— Task goal —
Answer these questions using the text about the Raritans, marking each answer with the letter of its question.
(a) Whose attacks drove the Sanhicans inland from Raritan Bay's west shore?
(b) Where had the Wisquaskecks lived before moving into the area?
(c) To which reservation did the surviving Raritans move after selling the last of their lands?

-------- Source

The original Raritans, the Sanhicans, lived along Raritan Bay's west shore[4] until 1640s, when attacks from the Delaware River Indians and Dutch settlers drove them inland.[1]

The Wisquaskecks had lived in what is now Westchester County, New York.[6] After the Sanhicans migrated east, the Wisquaskecks[4] moved into the area by 1649 and then also became known as the Raritans.[1]

The Raritan had early contact with settlers in the colony of New Netherland.[7][8] Dutch colonist David Pietersz. de Vries described the Raritans as "a nation of savages who live where a little stream [the Raritan River] runs up about five leagues behind Staten Island."[5] He wrote that Cornelis van Tienhoven took more than one hundred men to the Wisquaskecks to address their theft of pigs and attempt theft of a yacht. Van Theihoven's group killed several of the Wisquaskecks and took their chief's brother as a hostage.[5] Van Theihoven tortured the prisoner, and the Americans Indians responded to the attack by killing several Dutch settlers.[5] William Kieft, governor of New Netherland, had planned the extermination campaign against them. The attack against the American Indians was a contributing event to the bands' allying in Kieft's War (1643-45) against the settlements of New Netherland.[7]

In 1649, the Wisquaskecks held a peace conference with the Dutch settlers. Pennekeck, a leader from Newark Bay, "said the tribe called Raritanoos, formerly living at Wisquaskeck had no chief, therefore he spoke for them, who would also like to be our friends...."[4] The Sanhicans unsuccessfully tried to contest Pennekeck.[4][9]

19th century

According to Encyclopedia of New Jersey Indians, the surviving Raritans sold the last of their lands and moved to the Brotherton Reservation in Burlington County, New Jersey.[10] Their descendants are part of larger Lenape communities including the Stockbridge Munsee Community in Wisconsin,[10] Delaware Tribe of Indians, Delaware Nation, Moravian of the Thames First Nation, and the Delaware First Nation of the Six Nations of the Grand River in Ontario.

----------------
-------- Material provided

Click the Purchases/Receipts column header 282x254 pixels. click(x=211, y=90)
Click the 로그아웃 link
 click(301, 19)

----------------

— Result below —
(a) The Delaware River Indians and Dutch settlers
(b) In what is now Westchester County, New York
(c) The Brotherton Reservation in Burlington County, New Jersey